There are some green shoots in the global economy, but they risk being burnt off by debt-laden US consumers cutting back on spending and governments erecting barriers to global trade.

Meanwhile, China's economy has shown further positive signs lately, with the Purchasing Managers' Index (PMI) for the manufacturing sector increasing to a seasonally adjusted 53.5 in April from 52.4 in March, according to the Federation of Logistics and Purchasing. It was the second month the index remained above the threshold of 50 (indicating expansion), suggesting Beijing's massive economic pump-priming exercise is stimulating domestic industrial activity, despite depressed world trade.

But most other leading economies remain deeply in recession and Europe in particular is expected to deteriorate in coming months. A further correction in the US economy is possible, as debt-laden consumers (those that keep their jobs) rein-in spending.

Recovery some time away - IATA

The International Air Transport Association (IATA) last week warned that, while air freight volumes (a key forward indicator of economic health) may have stabilised in recent months, "the same is unlikely to be true for consumer spending".

IATA stated the credit boom led to households increasing their debt from 100% of disposable incomes in 2000 to 130% by the end of last year and since their housing and equity wealth has fallen 30% or more in value, "it is highly likely that households will want to pay down debt with any strengthening of incomes". The industry body observed that even de-leveraging to just 125% would remove USD500 billion or 5% from being available for consumer spending - "so major risks remain and there are good reasons for expecting any recovery to be some time away".

IATA stated a sustained and strong economic recovery phase "will await a return to confidence among consumers, as well as a more robust banking system". This, says IATA, suggests air freight may "get little more than a moderate boost from the manufacturing inventory cycle later this year/early 2010, and a further downward leg driven by consumer de-leveraging cannot be ruled out yet".

IATA chief economist, Brian Pearce, added, "a return to more normal growth rates may not arrive until 2011. When it does air freight is likely, as it has done in the past, to signal several months ahead that a more sustained upturn in world trade and economic activity more generally is on its way".

Freight volumes stabilise - at very low levels

Overall, IATA suggests that the stabilisation of air freight may now be signalling a turning point as the recession reaches its low point, but conditions suggest manufacturers' shipments and air freight volumes will continue to move sideways, "at best". If air freight volumes continue to move sideways, by September year-on-year reductions would have moved below -20% and by November positive, though small, numbers will have returned.

IATA stated, "of course this would be no sign at all of any recovery, just of continued stagnation at current low levels of air freight".

International air freight volume and growth (NB: NOT a forecast): 2000 to 2010

Airlines ring in the cutbacks, warn against protectionism

For airlines, the stabilisation of freight traffic at very low levels means they have no option but to take capacity out of their systems.

Last week, Lufthansa confirmed plans to reduce capacity at its cargo unit by a total of 30% in 2009, resulting in six of 19 freighters being grounded by the end of the year.

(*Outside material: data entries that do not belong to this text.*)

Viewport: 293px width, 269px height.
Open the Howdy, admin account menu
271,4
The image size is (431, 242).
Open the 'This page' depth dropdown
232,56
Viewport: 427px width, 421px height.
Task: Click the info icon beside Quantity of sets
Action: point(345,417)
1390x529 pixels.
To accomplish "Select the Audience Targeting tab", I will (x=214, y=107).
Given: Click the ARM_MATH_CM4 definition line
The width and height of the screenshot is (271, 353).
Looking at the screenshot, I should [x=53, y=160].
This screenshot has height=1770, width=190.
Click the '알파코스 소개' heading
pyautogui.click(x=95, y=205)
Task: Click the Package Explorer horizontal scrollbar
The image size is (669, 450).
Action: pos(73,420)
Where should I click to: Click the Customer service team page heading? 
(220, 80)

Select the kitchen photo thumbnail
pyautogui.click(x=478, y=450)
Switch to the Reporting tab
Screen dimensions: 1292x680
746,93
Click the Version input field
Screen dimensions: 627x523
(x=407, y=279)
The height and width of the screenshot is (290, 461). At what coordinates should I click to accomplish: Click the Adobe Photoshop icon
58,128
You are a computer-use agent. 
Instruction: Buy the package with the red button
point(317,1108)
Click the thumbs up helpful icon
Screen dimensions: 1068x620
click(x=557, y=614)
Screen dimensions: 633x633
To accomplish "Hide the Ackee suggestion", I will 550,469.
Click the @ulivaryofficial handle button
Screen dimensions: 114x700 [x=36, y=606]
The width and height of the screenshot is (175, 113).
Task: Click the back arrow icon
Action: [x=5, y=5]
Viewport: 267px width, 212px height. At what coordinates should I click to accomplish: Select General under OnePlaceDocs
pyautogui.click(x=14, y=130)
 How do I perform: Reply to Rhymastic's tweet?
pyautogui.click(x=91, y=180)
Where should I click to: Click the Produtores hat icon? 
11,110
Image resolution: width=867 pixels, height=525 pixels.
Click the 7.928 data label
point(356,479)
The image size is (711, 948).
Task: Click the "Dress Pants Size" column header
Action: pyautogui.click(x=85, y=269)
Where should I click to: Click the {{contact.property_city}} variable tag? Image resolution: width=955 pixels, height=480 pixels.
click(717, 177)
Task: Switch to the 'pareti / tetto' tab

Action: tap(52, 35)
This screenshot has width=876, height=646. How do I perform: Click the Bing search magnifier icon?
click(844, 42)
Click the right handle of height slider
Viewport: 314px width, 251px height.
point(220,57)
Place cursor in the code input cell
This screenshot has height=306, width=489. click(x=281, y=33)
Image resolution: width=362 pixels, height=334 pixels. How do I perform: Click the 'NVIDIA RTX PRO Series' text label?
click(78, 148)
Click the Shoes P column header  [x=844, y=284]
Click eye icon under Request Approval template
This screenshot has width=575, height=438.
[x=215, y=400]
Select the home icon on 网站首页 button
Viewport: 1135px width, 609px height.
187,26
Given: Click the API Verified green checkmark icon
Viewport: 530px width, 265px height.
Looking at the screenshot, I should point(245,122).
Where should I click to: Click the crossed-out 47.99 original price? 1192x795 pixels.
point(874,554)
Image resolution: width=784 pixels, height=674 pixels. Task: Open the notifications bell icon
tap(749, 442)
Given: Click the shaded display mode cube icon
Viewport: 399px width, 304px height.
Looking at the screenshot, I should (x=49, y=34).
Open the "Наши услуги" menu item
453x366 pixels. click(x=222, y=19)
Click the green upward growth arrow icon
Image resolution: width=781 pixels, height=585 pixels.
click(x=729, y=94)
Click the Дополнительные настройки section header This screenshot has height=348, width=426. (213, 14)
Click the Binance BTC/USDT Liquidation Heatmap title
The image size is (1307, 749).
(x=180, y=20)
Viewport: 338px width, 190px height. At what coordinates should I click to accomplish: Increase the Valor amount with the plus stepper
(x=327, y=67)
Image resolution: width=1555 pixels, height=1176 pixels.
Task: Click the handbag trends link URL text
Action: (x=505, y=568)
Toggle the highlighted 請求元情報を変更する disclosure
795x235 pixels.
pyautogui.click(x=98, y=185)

Lufthansa Cargo has so far reduced cargo capacity by 20%, grounding four aircraft. Lufthansa announced it could also cut long-haul seating capacity by up to 8% this year if demand continued to deteriorate.

FedEx also last week announced plans to permanently remove 14 freighters from its fleet (10 A310Fs and four MD10Fs) by 31-May-09, as part of its cost-cutting plans. FedEx added "a limited amount of the company's total aircraft capacity remains temporarily grounded due to network overcapacity".

Depressed economic conditions and the spectre of higher unemployment is posing another major risk to world trade - increasing protectionism.

FedEx Founder, Chairman & CEO, Fred Smith, last week reiterated fears of an "all-out air trade war", if Congress moves to block the further liberalisation of air travel between the US and Europe. Mr Smith told Dow Jones that lawmakers should "resist the protectionist urge" to block additions to the US-EU open skies agreement. He stated, "protectionism is tempting to political leaders when a market is shrinking and an industry is hurting", but the US "must simply turn back that tide."

Mr Smith's comments echo those of UPS Chairman and CEO, Scott Davis, who stated in Feb-2009, the US and its trading partners around the world would be making a "huge mistake" if they responded to the economic downturn by adopting "protectionist measures to restrict free trade".

The UPS CEO stated, "the need to support global trade grows more urgent by the day". He added, "global trade is one of the most important tools we have to help lift us out of the financial crisis. No argument against free trade can justify the negative impact to economic and human development".

The next phase of US-EU open skies talks will be crucial.